8

I have two numpy arrays of integers, both of length several hundred million. Within each array values are unique, and each is initially unsorted.

I would like the indices to each that yield their sorted intersection. For example:

x = np.array([4, 1, 10, 5, 8, 13, 11])
y = np.array([20, 5, 4, 9, 11, 7, 25])

Then the sorted intersection of these is [4, 5, 11], and so we want the indices that turn each of x and y into that array, so we want it to return:

mx = np.array([0, 3, 6])
my = np.array([2, 1, 4])

since then x[mx] == y[my] == np.intersect1d(x, y)

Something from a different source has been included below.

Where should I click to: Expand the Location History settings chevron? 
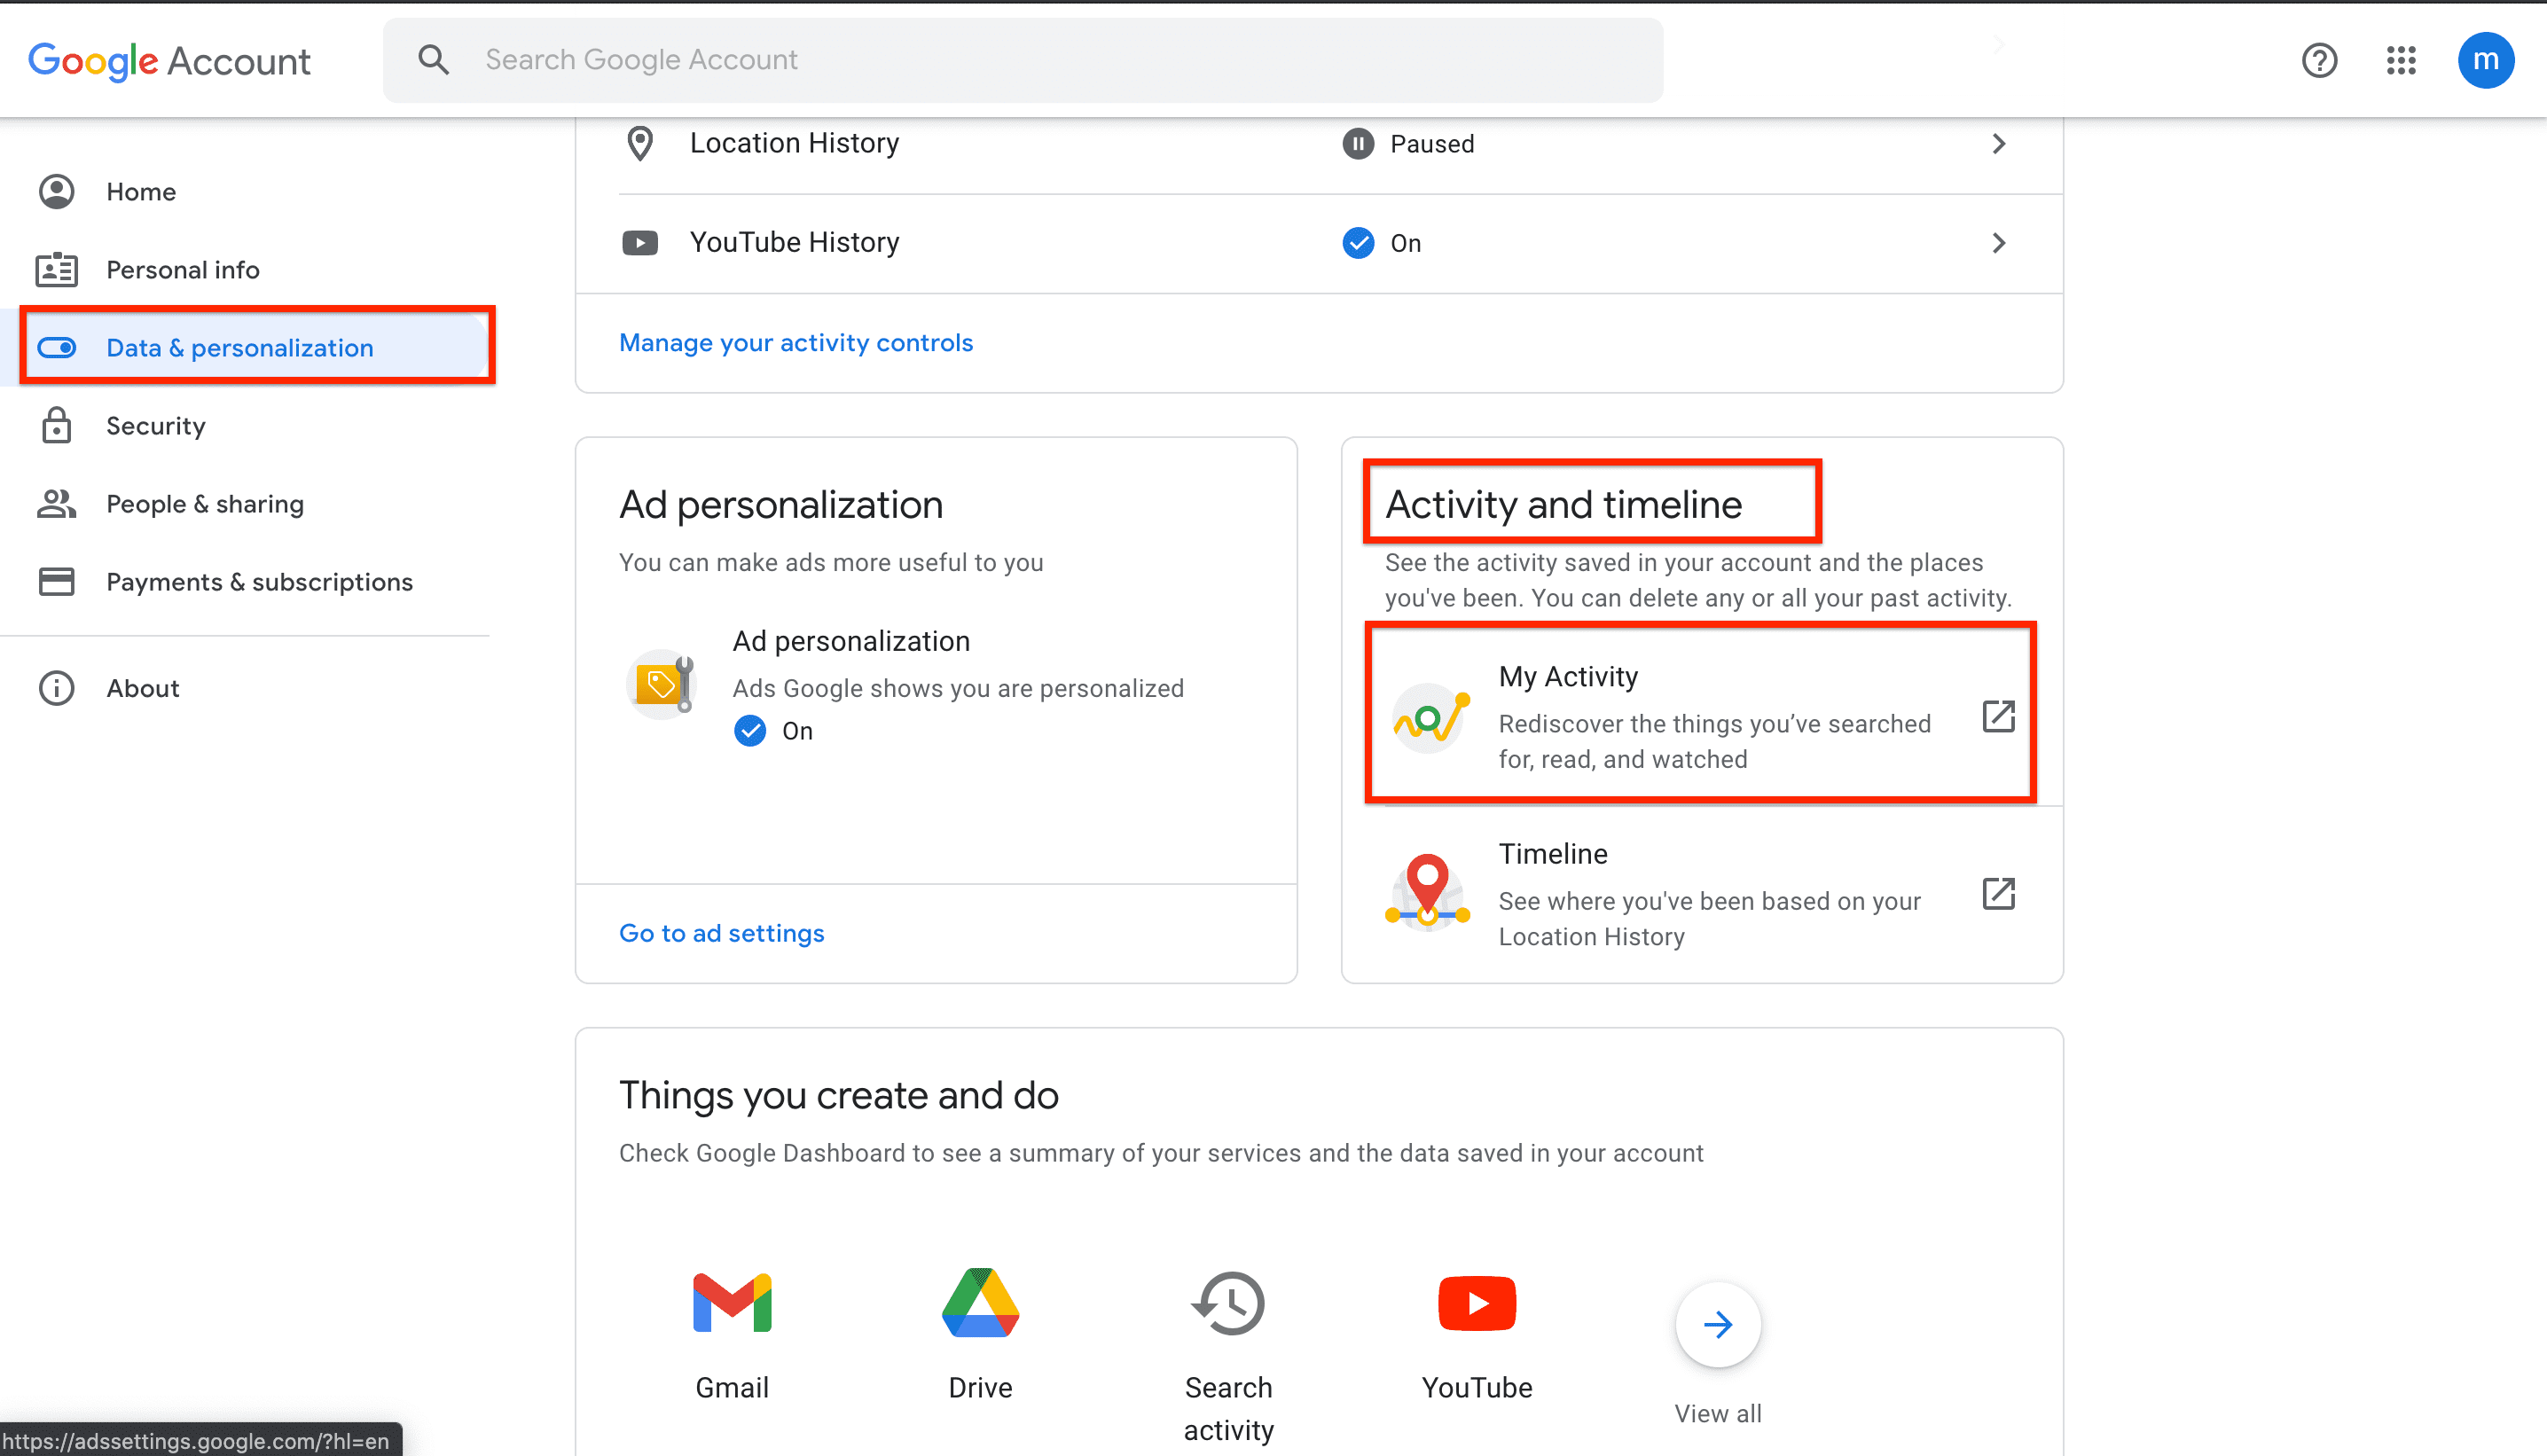tap(2000, 144)
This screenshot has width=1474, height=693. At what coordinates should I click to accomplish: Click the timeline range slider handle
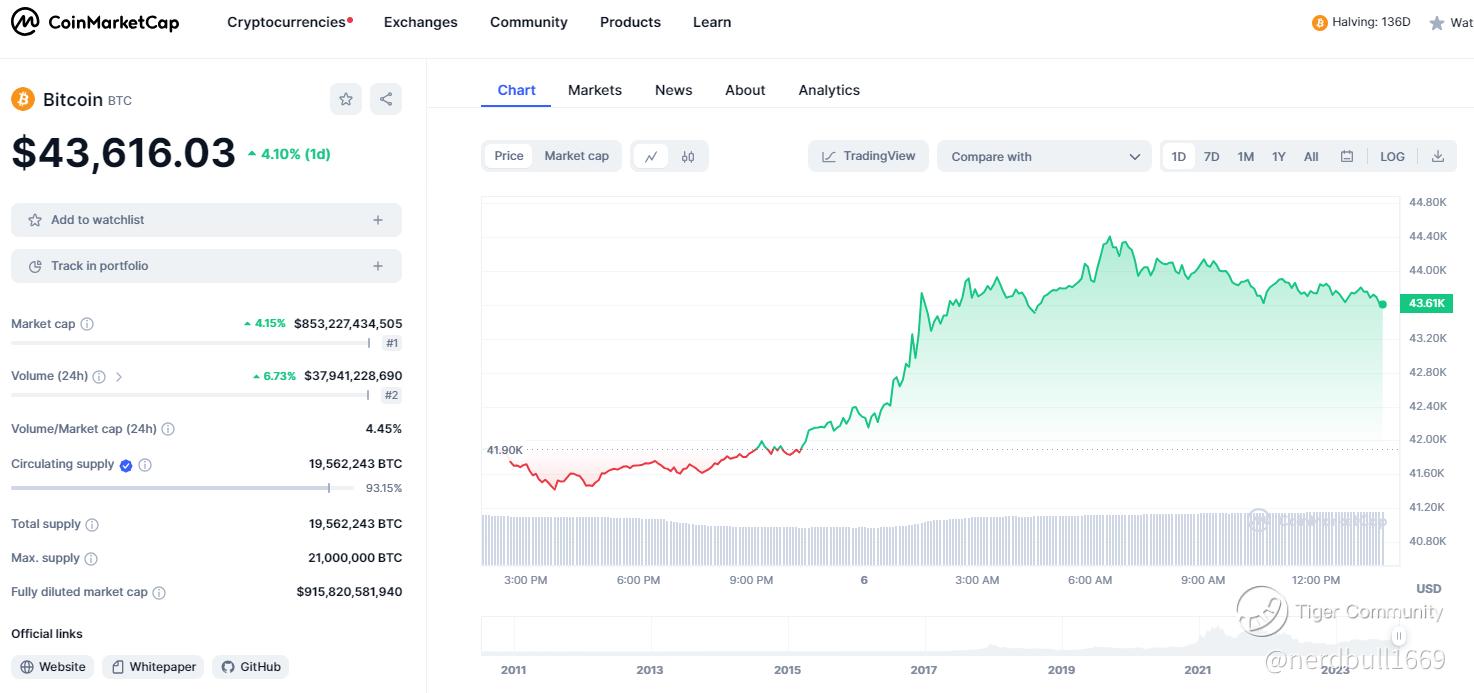tap(1399, 636)
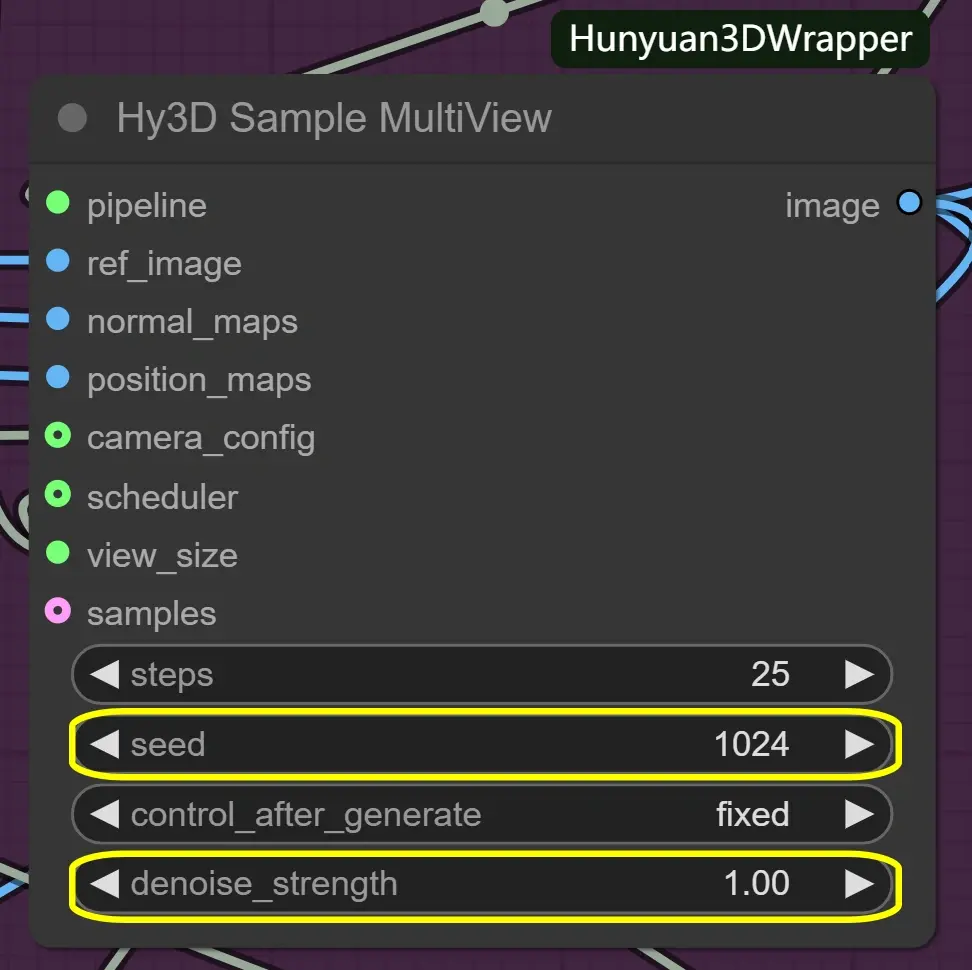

The only solution we have so far involves three different argsorts, so it seems that is unlikely to be optimal.

Each value represents a galaxy, in case that makes the problem more fun.

2
  • See also: stackoverflow.com/q/11483863/1461210 Commented Nov 4, 2015 at 21:04
  • You should accept Rory Yorke's answer - it's a lot faster than mine Commented Nov 28, 2015 at 20:32

4 Answers 4

3

Here's an option based on intersect1d's implementation, which is fairly straightforward. It requires one call to argsort.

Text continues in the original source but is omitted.